> Work task
Give an unaltered copy of the listing below, minus its pictures.
== Segment start ==
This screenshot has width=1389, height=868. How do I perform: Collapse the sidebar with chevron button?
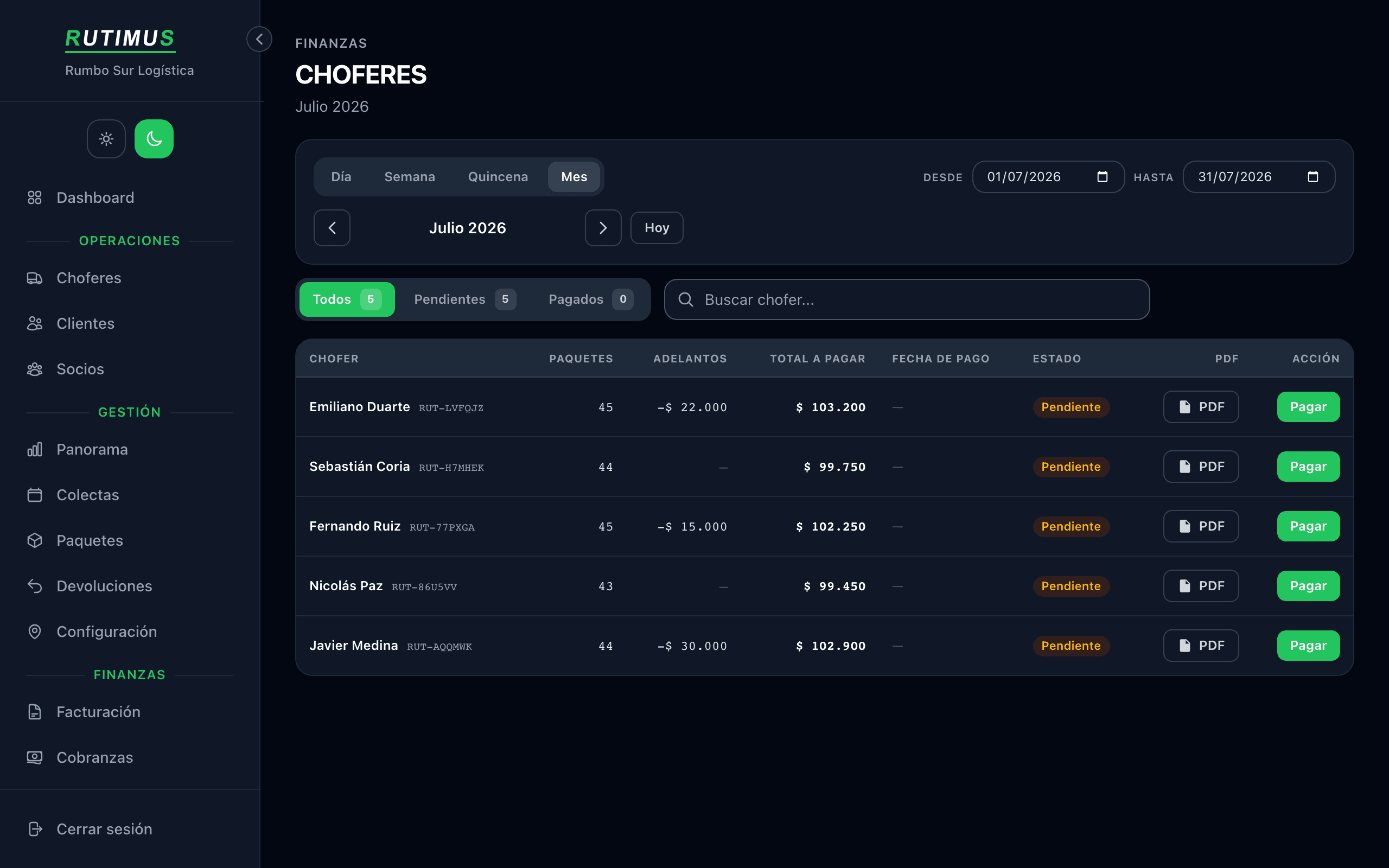(259, 39)
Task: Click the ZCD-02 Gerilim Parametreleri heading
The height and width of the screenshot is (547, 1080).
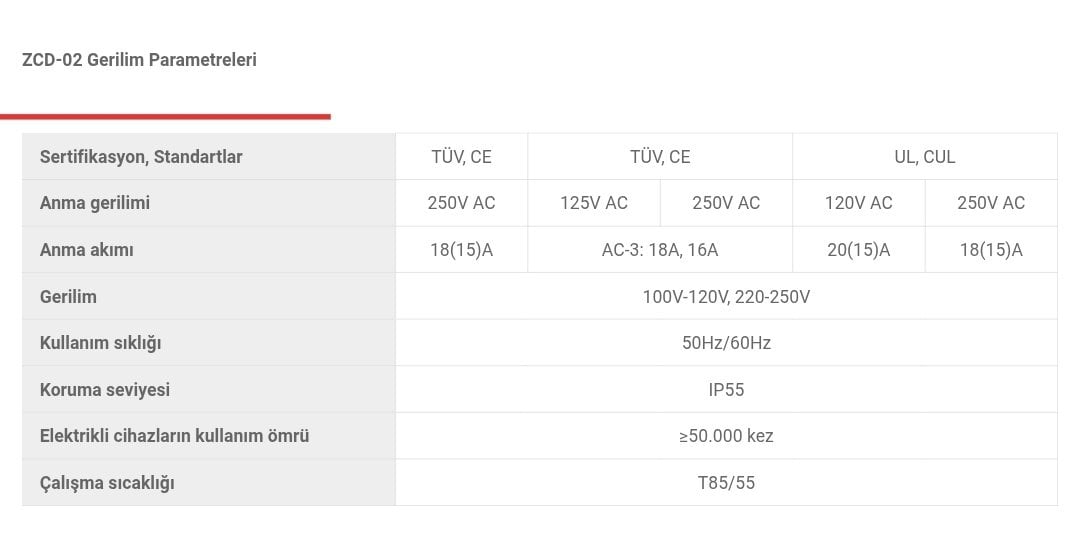Action: tap(139, 60)
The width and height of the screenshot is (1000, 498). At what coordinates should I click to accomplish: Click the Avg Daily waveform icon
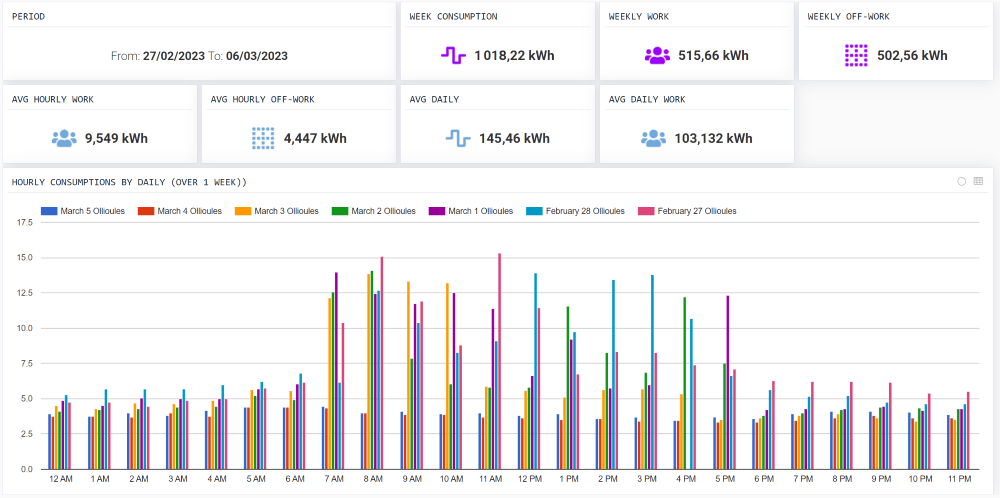pos(459,138)
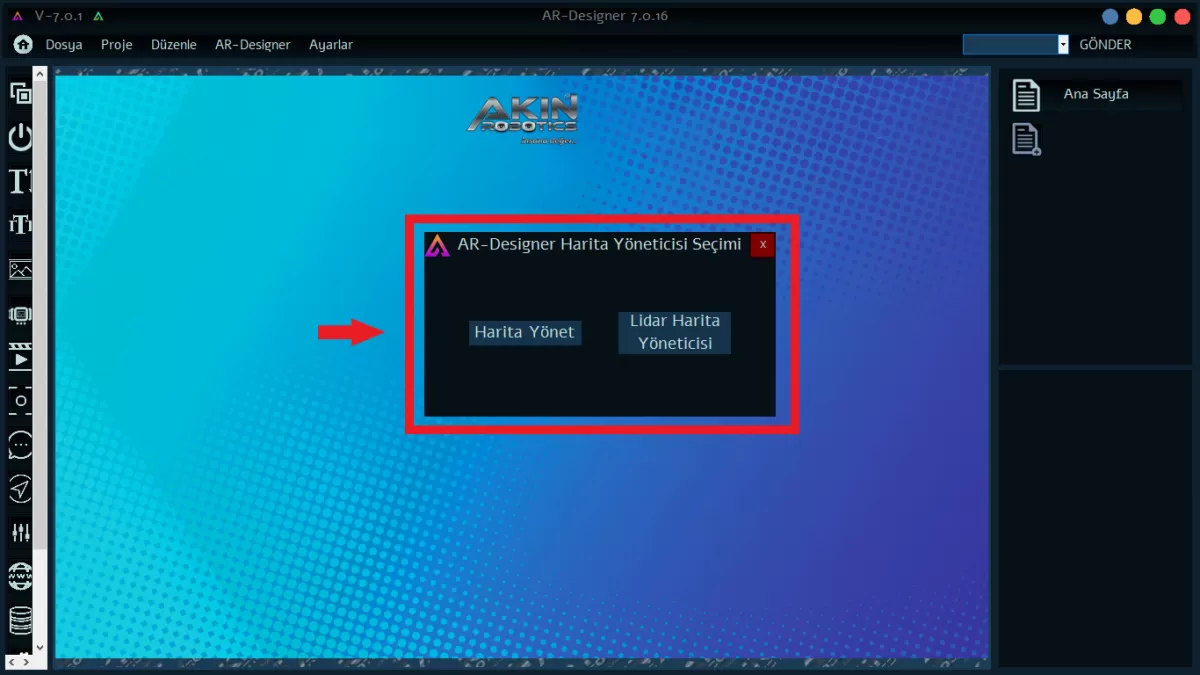Select the image tool in left toolbar
Viewport: 1200px width, 675px height.
click(20, 269)
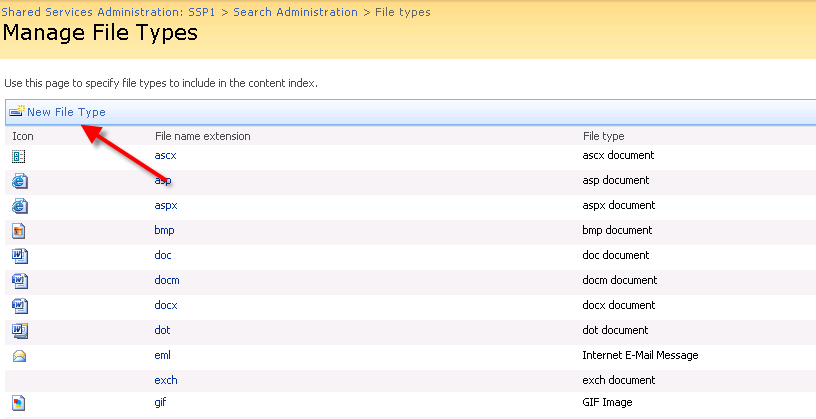Open New File Type from the toolbar
The image size is (816, 419).
(x=66, y=112)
== Segment end ==
> Answer area
This screenshot has width=1389, height=868. How do I perform: Collapse the sidebar with chevron button?
(259, 39)
Task: Click the ZCD-02 Gerilim Parametreleri heading
The height and width of the screenshot is (547, 1080).
Action: tap(139, 60)
The width and height of the screenshot is (1000, 498). At what coordinates should I click to accomplish: Click the Avg Daily waveform icon
pos(459,138)
Select the image tool in left toolbar
Viewport: 1200px width, 675px height.
click(20, 269)
Open New File Type from the toolbar
The image size is (816, 419).
(x=66, y=112)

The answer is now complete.